Question

If $k$ is the solution of the equation $\sqrt {2x + 1} - \sqrt {2x - 1} = 1\,\,\left( {x \geqslant \dfrac{1}{2}} \right)$ then $\sqrt {4{x^2} - 1} $ is equal to:
$
  a) \,\dfrac{3}{4} \\
  b) \,\dfrac{1}{2} \\
  c) \,2\sqrt 2 \\
  d) \,2 \\
 $

Answer 1

Hint: We know the identity $(a - b)(a + b) = {a^2} - {b^2}$, apply this identity and square both the given equations and simplify it to get the desired answer.

Complete step-by-step answer:
So we are provided with the equation
$\sqrt {2x + 1} - \sqrt {2x - 1} = 1$
Now let squaring both side, we get
${(a - b)^2} = {a^2} + {b^2} - 2ab$
$
   \Rightarrow {\left( {\sqrt {2x + 1} } \right)^2} + {\left( {\sqrt {2x - 1} } \right)^2} - 2\left( {\sqrt {2x + 1} } \right)\left( {\sqrt {2x - 1} } \right) = 1 \\
   \Rightarrow 2x + 1 + 2x - 1 - 2\sqrt {4{x^2} - 1} = 1 \\
   \Rightarrow 4x - 2\sqrt {4{x^2} - 1} = 1 \\
   \Rightarrow 4x - 1 = 2\sqrt {4{x^2} - 1} \\
   \Rightarrow \sqrt {4{x^2} - 1} = \dfrac{{4x - 1}}{2}\,\,\,\,\,\,\,\,\,\,\,\,\,\, \to \left( 2 \right) \\
 $
Now let us rearrange the given equation.
$\sqrt {2x + 1} = 1 + \sqrt {2x - 1} $
We can write it like this, now squaring both side
$
  {\sqrt {2x + 1} ^2} = {1^2} + {\sqrt {2x - 1} ^2} + 2\sqrt {2x - 1} \\
  2x + 1 = 1 + 2x - 1 + 2\sqrt {2x - 1} \\
  1 = 2\sqrt {2x - 1} \\
  \sqrt {2x - 1} = \dfrac{1}{2} \\
 $
We got $\sqrt {2x - 1} = \dfrac{1}{2}$
Now squaring both side, we will get
$
  2x - 1 = \dfrac{1}{4} \\
  2x = \dfrac{1}{4} + 1 \\
  2x = \dfrac{5}{4}\,\,\,\,\,\,\,\,\,\,\,\,\,\,\& \,\,\,\,\,\,\,\,\,\,\,\,\,\,\,\,\,x = \dfrac{5}{8} \\
 $
So finally we get the value of x i.e. $\dfrac{5}{8}$
Now we calculate that
$\sqrt {4{x^2} - 1} = \dfrac{{4x - 1}}{2}$now putting $x = \dfrac{5}{8}$in this we get,
$\sqrt {4{x^2} - 1} = \dfrac{{4 \times \dfrac{5}{8} - 1}}{2} = \dfrac{3}{4}$
So our answer is $\dfrac{3}{4}$

Note: Alternative method:
We got the value of $\sqrt {2x - 1} = \dfrac{1}{2}\,\,\,\,\,\,\,\,\,\,\,\,\,\,\,\, \to \left( 1 \right)$
And also we are given that $\sqrt {2x + 1} - \sqrt {2x - 1} = 1$. So putting $\sqrt {2x - 1} = \dfrac{1}{2}$in the equation.
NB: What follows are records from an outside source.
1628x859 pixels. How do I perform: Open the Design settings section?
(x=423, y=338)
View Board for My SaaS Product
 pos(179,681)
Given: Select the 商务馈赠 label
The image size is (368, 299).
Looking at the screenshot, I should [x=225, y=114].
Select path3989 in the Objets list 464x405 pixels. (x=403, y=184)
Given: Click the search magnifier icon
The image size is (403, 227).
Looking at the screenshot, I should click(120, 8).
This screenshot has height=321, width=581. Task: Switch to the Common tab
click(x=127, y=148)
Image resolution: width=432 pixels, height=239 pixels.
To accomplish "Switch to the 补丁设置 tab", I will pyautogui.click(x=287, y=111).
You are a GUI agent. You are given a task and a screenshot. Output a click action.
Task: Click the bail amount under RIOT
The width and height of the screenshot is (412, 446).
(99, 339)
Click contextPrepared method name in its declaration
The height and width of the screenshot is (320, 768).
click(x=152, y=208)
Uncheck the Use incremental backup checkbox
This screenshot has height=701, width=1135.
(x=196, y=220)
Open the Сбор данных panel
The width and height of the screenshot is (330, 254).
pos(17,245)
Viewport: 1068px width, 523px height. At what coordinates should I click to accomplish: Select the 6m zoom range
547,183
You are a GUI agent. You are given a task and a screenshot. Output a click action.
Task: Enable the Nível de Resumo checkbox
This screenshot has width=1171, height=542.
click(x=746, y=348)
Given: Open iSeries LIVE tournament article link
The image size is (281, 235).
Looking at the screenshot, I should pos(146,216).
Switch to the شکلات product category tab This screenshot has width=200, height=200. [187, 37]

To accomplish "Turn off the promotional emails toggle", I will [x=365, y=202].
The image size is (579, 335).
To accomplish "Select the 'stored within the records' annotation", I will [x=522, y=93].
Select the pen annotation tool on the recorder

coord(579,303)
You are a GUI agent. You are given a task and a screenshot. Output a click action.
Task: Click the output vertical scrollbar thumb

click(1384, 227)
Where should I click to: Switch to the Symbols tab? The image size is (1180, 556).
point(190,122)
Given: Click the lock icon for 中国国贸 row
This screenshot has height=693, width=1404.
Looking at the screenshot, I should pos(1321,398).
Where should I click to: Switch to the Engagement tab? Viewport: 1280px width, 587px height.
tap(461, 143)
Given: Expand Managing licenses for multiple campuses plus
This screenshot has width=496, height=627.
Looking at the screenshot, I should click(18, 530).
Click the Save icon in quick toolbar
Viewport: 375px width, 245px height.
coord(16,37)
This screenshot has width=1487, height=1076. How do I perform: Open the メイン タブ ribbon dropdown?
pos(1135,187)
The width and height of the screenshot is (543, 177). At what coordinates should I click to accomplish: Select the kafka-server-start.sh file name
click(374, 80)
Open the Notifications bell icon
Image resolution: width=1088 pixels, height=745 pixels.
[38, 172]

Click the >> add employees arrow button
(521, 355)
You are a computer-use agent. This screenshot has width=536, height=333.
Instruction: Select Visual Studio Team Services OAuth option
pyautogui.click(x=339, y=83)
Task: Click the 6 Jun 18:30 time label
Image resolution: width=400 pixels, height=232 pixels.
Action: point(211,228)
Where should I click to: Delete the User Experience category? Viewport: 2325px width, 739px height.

We will get-
$
  \sqrt {2x + 1} - \dfrac{1}{2} = 1 \\
  \sqrt {2x + 1} = \dfrac{1}{2} + 1 \\
  \sqrt {2x + 1} = \dfrac{3}{2}\,\,\,\,\,\,\,\,\,\, \to \left( 2 \right) \\
 $
Multiplying (1) and (2) we get
$
  \sqrt {2x + 1} \times \sqrt {2x - 1} = \dfrac{1}{2}\,\, \times \dfrac{3}{2}\,\, \\
  \sqrt {4{x^2} + 1} = \dfrac{3}{4} \\
 $
Hence our answer is $\dfrac{3}{4}$.